Wassall yesterday urged shareholders to persuade the board to change its mind at the last minute and recommend the informal offer. The Takeover Panel on Wednesday imposed a deadline of 1pm today, after which Wassall must end the informal approaches.

Wassall, a bottle tops to travel goods maker, said it was prepared to bid 125p in cash for each ordinary BICC share.
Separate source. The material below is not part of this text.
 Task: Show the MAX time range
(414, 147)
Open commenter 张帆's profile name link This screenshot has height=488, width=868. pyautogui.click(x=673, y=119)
Earlier this year the group made another informal bid of 90p.

Wassall will also offer pounds 1.25 of pounds 1 nominal value 10.75 per cent loan stock for every convertible preference share, with a partial cash alternative of pounds 1.15 per preference share.

The announcement was made after the market closed, with BICC ordinary shares standing at 107p in expectation of a further bid of 110p.
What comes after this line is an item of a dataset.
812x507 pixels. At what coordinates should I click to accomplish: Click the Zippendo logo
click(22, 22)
The 125p bid is an informal offer, which Wassall claims is necessary because BICC's board has refused to talk to its executives.

Chris Miller, Wassall's chief executive, said: "We believe our offers are generous and fully reflect the value of BICC, whose ordinary shares were a mere 57p before the disclosure of our stake in November 1988.

"We note that the BICC board has never explained to us why offers at 125p undervalue BICC. As we have said consistently, we are not prepared to make an offer without a board recommendation and therefore if BICC shareholders wish our offers to proceed they must act now."

Last night Alan Jones, chief executive of BICC, contradicted this. He said the board had written to Wassall today to say why the bid had been rejected.

Mr Jones told The Independent he had already had one shareholder telephone to urge him to consider the increased offer carefully. He added that others were urging him to reject it.

"What I'm going to tell them is that actually the value of Balfour Beatty [one BICC division] has increased enormously in recent months.

"Secondly, our PFI projects are a sleeping item of great value. The hard cold fact is that when we go away from the board meeting tomorrow we must deliver and I am confident of that," Mr Jones said.